What this task involves
Output the following entries, reproducing every line without any changes.

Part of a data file
########
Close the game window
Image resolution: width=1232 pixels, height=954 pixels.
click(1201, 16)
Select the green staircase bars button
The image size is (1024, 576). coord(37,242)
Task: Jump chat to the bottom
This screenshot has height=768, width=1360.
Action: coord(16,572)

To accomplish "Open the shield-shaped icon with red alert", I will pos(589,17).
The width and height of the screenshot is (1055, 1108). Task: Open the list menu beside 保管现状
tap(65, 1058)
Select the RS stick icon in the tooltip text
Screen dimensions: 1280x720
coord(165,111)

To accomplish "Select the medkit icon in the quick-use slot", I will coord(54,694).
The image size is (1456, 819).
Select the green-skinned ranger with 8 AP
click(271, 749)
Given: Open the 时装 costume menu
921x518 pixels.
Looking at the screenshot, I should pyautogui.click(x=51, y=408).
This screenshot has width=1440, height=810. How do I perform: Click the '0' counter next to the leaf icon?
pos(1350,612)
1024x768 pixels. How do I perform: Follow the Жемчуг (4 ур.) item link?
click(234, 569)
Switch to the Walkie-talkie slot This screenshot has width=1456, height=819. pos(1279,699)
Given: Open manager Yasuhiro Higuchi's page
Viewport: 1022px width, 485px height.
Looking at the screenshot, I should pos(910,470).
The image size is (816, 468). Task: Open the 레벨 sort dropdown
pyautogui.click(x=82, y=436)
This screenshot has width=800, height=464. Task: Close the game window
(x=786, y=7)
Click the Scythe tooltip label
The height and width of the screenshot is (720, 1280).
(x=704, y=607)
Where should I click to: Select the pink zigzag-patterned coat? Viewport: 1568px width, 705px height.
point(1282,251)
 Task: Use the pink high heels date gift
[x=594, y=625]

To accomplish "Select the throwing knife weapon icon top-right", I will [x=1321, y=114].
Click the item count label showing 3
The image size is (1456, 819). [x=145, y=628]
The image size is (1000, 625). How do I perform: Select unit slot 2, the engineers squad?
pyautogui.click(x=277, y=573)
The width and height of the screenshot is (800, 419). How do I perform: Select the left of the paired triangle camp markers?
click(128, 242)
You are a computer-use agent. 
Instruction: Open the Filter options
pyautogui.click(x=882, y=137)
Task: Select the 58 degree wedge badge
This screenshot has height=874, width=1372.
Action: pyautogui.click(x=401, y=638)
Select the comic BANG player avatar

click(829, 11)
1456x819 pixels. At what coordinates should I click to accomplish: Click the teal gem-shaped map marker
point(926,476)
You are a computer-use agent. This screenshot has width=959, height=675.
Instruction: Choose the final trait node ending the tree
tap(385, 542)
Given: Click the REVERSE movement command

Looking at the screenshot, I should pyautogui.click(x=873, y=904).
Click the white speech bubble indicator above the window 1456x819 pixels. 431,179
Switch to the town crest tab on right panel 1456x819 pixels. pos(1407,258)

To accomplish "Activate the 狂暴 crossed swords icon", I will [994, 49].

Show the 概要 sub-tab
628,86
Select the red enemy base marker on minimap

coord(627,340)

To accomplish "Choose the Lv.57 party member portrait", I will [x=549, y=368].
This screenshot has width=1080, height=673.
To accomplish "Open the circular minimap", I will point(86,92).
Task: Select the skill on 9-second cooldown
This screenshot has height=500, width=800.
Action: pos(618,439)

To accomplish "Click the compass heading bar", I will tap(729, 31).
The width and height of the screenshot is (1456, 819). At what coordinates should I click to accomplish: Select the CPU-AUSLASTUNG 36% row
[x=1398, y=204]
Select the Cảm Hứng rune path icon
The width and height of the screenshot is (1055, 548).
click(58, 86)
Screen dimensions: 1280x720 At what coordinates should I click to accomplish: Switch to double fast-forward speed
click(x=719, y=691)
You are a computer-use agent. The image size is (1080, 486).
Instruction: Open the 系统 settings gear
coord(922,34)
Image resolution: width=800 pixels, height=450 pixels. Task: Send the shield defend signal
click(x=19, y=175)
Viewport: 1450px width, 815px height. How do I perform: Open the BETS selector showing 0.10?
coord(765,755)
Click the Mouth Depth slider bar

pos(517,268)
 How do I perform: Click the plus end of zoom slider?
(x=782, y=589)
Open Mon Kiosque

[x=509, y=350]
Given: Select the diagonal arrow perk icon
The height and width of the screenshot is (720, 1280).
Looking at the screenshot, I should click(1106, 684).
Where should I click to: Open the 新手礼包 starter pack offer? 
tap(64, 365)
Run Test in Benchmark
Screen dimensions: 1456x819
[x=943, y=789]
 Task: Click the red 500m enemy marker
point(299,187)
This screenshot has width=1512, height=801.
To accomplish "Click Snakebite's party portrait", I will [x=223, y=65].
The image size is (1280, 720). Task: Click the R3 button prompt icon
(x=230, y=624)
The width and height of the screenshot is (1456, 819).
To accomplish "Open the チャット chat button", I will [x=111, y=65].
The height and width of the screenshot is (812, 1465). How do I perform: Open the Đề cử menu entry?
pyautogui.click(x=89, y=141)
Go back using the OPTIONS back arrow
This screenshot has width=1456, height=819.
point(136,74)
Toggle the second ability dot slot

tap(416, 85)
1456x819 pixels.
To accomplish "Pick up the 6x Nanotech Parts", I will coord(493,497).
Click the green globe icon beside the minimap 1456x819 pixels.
########
Solution to the problem
Close the game window
Image resolution: width=1232 pixels, height=954 pixels.
click(1201, 16)
Select the green staircase bars button
The image size is (1024, 576). coord(37,242)
Task: Jump chat to the bottom
This screenshot has height=768, width=1360.
Action: coord(16,572)

To accomplish "Open the shield-shaped icon with red alert", I will pos(589,17).
The width and height of the screenshot is (1055, 1108). Task: Open the list menu beside 保管现状
tap(65, 1058)
Select the RS stick icon in the tooltip text
Screen dimensions: 1280x720
coord(165,111)

To accomplish "Select the medkit icon in the quick-use slot", I will coord(54,694).
The image size is (1456, 819).
Select the green-skinned ranger with 8 AP
click(271, 749)
Given: Open the 时装 costume menu
921x518 pixels.
Looking at the screenshot, I should pyautogui.click(x=51, y=408).
This screenshot has width=1440, height=810. How do I perform: Click the '0' counter next to the leaf icon?
pos(1350,612)
1024x768 pixels. How do I perform: Follow the Жемчуг (4 ур.) item link?
click(234, 569)
Switch to the Walkie-talkie slot This screenshot has width=1456, height=819. pos(1279,699)
Given: Open manager Yasuhiro Higuchi's page
Viewport: 1022px width, 485px height.
Looking at the screenshot, I should pos(910,470).
The image size is (816, 468). Task: Open the 레벨 sort dropdown
pyautogui.click(x=82, y=436)
This screenshot has width=800, height=464. Task: Close the game window
(x=786, y=7)
Click the Scythe tooltip label
The height and width of the screenshot is (720, 1280).
(x=704, y=607)
Where should I click to: Select the pink zigzag-patterned coat? Viewport: 1568px width, 705px height.
point(1282,251)
 Task: Use the pink high heels date gift
[x=594, y=625]

To accomplish "Select the throwing knife weapon icon top-right", I will [x=1321, y=114].
Click the item count label showing 3
The image size is (1456, 819). [x=145, y=628]
The image size is (1000, 625). How do I perform: Select unit slot 2, the engineers squad?
pyautogui.click(x=277, y=573)
The width and height of the screenshot is (800, 419). How do I perform: Select the left of the paired triangle camp markers?
click(128, 242)
You are a computer-use agent. 
Instruction: Open the Filter options
pyautogui.click(x=882, y=137)
Task: Select the 58 degree wedge badge
This screenshot has height=874, width=1372.
Action: pyautogui.click(x=401, y=638)
Select the comic BANG player avatar

click(829, 11)
1456x819 pixels. At what coordinates should I click to accomplish: Click the teal gem-shaped map marker
point(926,476)
You are a computer-use agent. This screenshot has width=959, height=675.
Instruction: Choose the final trait node ending the tree
tap(385, 542)
Given: Click the REVERSE movement command

Looking at the screenshot, I should pyautogui.click(x=873, y=904).
Click the white speech bubble indicator above the window 1456x819 pixels. 431,179
Switch to the town crest tab on right panel 1456x819 pixels. pos(1407,258)

To accomplish "Activate the 狂暴 crossed swords icon", I will [994, 49].

Show the 概要 sub-tab
628,86
Select the red enemy base marker on minimap

coord(627,340)

To accomplish "Choose the Lv.57 party member portrait", I will [x=549, y=368].
This screenshot has width=1080, height=673.
To accomplish "Open the circular minimap", I will point(86,92).
Task: Select the skill on 9-second cooldown
This screenshot has height=500, width=800.
Action: pos(618,439)

To accomplish "Click the compass heading bar", I will tap(729, 31).
The width and height of the screenshot is (1456, 819). At what coordinates should I click to accomplish: Select the CPU-AUSLASTUNG 36% row
[x=1398, y=204]
Select the Cảm Hứng rune path icon
The width and height of the screenshot is (1055, 548).
click(58, 86)
Screen dimensions: 1280x720 At what coordinates should I click to accomplish: Switch to double fast-forward speed
click(x=719, y=691)
You are a computer-use agent. The image size is (1080, 486).
Instruction: Open the 系统 settings gear
coord(922,34)
Image resolution: width=800 pixels, height=450 pixels. Task: Send the shield defend signal
click(x=19, y=175)
Viewport: 1450px width, 815px height. How do I perform: Open the BETS selector showing 0.10?
coord(765,755)
Click the Mouth Depth slider bar

pos(517,268)
 How do I perform: Click the plus end of zoom slider?
(x=782, y=589)
Open Mon Kiosque

[x=509, y=350]
Given: Select the diagonal arrow perk icon
The height and width of the screenshot is (720, 1280).
Looking at the screenshot, I should click(1106, 684).
Where should I click to: Open the 新手礼包 starter pack offer? 
tap(64, 365)
Run Test in Benchmark
Screen dimensions: 1456x819
[x=943, y=789]
 Task: Click the red 500m enemy marker
point(299,187)
This screenshot has width=1512, height=801.
To accomplish "Click Snakebite's party portrait", I will [x=223, y=65].
The image size is (1280, 720). Task: Click the R3 button prompt icon
(x=230, y=624)
The width and height of the screenshot is (1456, 819).
To accomplish "Open the チャット chat button", I will [x=111, y=65].
The height and width of the screenshot is (812, 1465). How do I perform: Open the Đề cử menu entry?
pyautogui.click(x=89, y=141)
Go back using the OPTIONS back arrow
This screenshot has width=1456, height=819.
point(136,74)
Toggle the second ability dot slot

tap(416, 85)
1456x819 pixels.
To accomplish "Pick up the 6x Nanotech Parts", I will coord(493,497).
Click the green globe icon beside the minimap 1456x819 pixels.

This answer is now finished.